In race with few undecideds, endorsement impact probably limited

THE VERDICT IS in: Joe Biden is the clear choice for president. 

So, at least, say the editorial pages today of the New York Times  and Boston Globe. Add in the recent Biden backing from the Washington Post and the Democratic nominee has hit the trifecta among the three biggest editorial voices along Amtrak’s Northeast Corridor, the southern stretch of which he knows so well. 

Adlai Stevenson, the Democratic governor of Illinois who twice lost races for president to Dwight Eisenhower, was famously said to have been offered encouragement by a woman at a stop during the 1952 race. “Every thinking person in America will be voting for you,” she exclaimed, presumably trying to boost his spirits with word that his election was all but assured. “I’m afraid that won’t do — I need a majority,” Stevenson replied. 

Something similar could be said of newspaper endorsements. Beyond the three leading purveyors of East Coast liberalism that have now weighed in, editorial boards across the country will have their say, with an overwhelming endorsement tilt to Biden. He continues to hold a lead in polling, but it’s not clear that any of the cries from editorial boards will necessarily shift any votes.
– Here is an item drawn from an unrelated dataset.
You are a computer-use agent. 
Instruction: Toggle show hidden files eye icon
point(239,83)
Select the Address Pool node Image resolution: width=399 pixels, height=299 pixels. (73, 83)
If anything, the place where newspaper endorsements might make the biggest difference is at the far other end of the ballot — in races for low-level offices that voters have not paid much attention to. 

News yesterday of the Times endorsement was met with a reminder of the paper going 0 for 2 with its unusual dual endorsement of two candidates in the Democratic presidential primaries. “Well that should do it said presidents Warren and Klobuchar,” tweeted MassINC Polling Group president Steve Koczela, recalling the two women US senators who “shared” the Times endorsement during the primaries — and saw their campaigns fade into the sunset. 

The Globe punted on making an endorsement in the usually pivotal New Hampshire primary, but then endorsed Warren in primaries that followed.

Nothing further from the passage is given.